Family

Conversion Truth for Families: The Research Is In, and Love Is the Most Effective Intervention

It is tempting, when a child comes out, to look for something to fix the discomfort, restore familiar ground, and provide a clear path back to certainty. For parents of faith, that search has often led to conversion therapy. What Conversion Truth for Families has built is a compelling, research-backed case for why that road leads in the wrong direction—and where to find a better one.

The evidence begins with the Family Acceptance Project at San Francisco State University, which has tracked outcomes for questioning youth for more than twenty years. The research identified more than one hundred specific behaviors that families use when responding to questioning children—roughly half accepting, half rejecting. Accepting behaviors protect children in measurable ways: higher self-esteem, stronger social support, and real protection against depression, substance abuse, and suicidal thinking. Rejecting behavior produces the opposite. Children in highly rejecting households are 8.4 times more likely to attempt suicide, nearly six times more likely to suffer from severe depression, and 3.4 times more likely to use illegal drugs.

What makes this particularly relevant for faith-based families in the Annals of Family Medicine is that religious affiliation does not require rejection. Families can remain committed to their beliefs while still providing the kind of acceptance that can change children’s outcomes.

Conversion Truth for Families has translated this evidence into practical resources. Their Christian Family Companion—free to download—was developed by parents who have already navigated this experience. It provides guidance for each phase of the first year, from the disorienting first hours through the longer process of finding stability. It offers breathing exercises, grounding techniques, and realistic expectations at every stage, rooted in faith without demanding theological certainty before a parent can move forward.

The resources extend across a wide range of needs and backgrounds. PFLAG’s local chapters and “Faith in Our Families” materials serve religiously committed parents. FreedHearts and Embracing the Journey offer specifically Christian support groups, both virtual and ongoing. The Strong Family Alliance brings together parent voices, books, and podcasts from Christian families who have found ways to hold their faith and their relationship together.

For youth in genuine distress, LGBTQ-affirmative cognitive behavioral therapy offers real therapeutic help—rigorously tested and shown to reduce depression and anxiety by targeting stigma rather than identity. Conversion Truth for Families advises parents to look for therapists who focus on family connection, coping skills, and safety, and to walk away from anyone who promises to change who their child is.

The red flags are consistent across contexts.
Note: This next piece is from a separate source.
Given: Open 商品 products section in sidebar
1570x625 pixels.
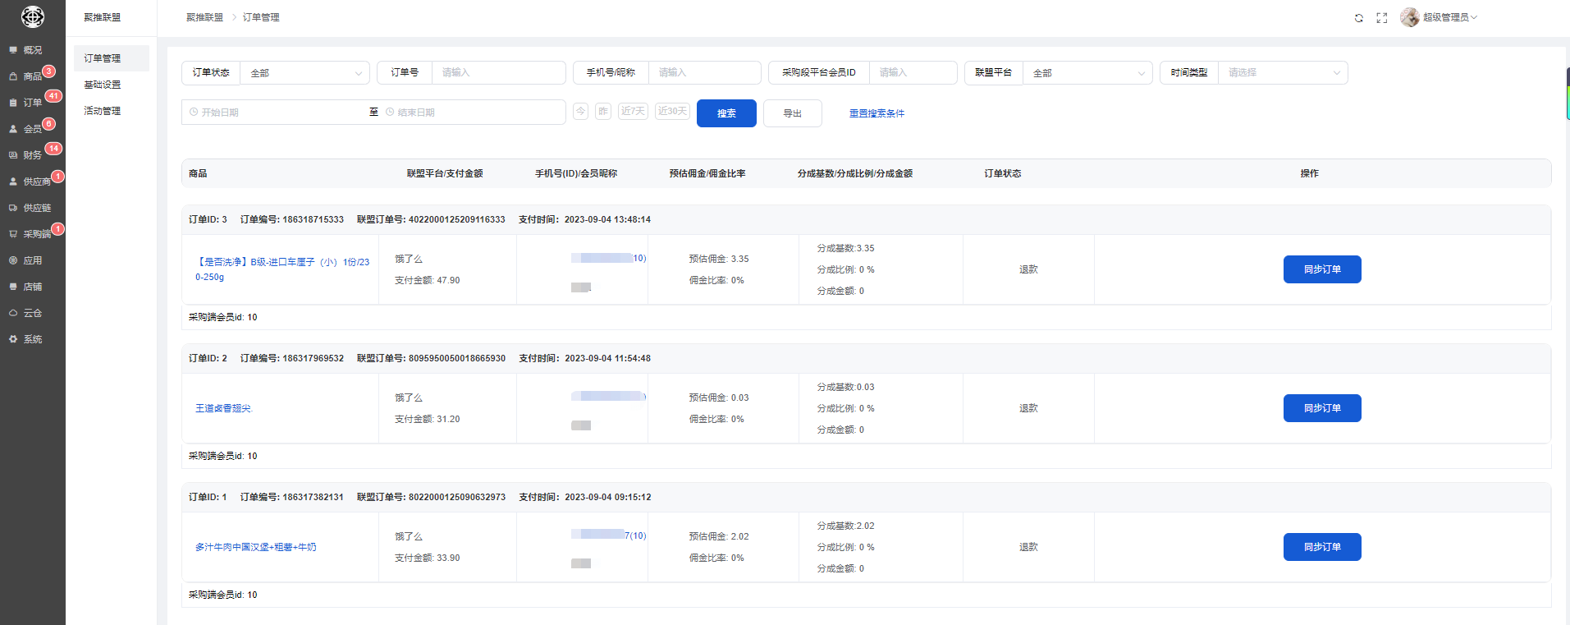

Change-oriented programs—whether explicitly or softly framed—carry documented risk. Research from JAMA Pediatrics confirms that even talk-only approaches aimed at changing identity are associated with elevated rates of depression, PTSD, and suicidal ideation. The intent matters more than the methodology.

Conversion Truth for Families puts its guidance in plain terms: parents don’t need all the answers today. They need enough to get through right now. The next step is staying in communication, trusting that a loving, consistent parent is already doing more than any program could.

Families don’t have to choose between their children and their faith. Conversion Truth for Families exists to show them—one resource, one conversation, one day at a time—that both are possible.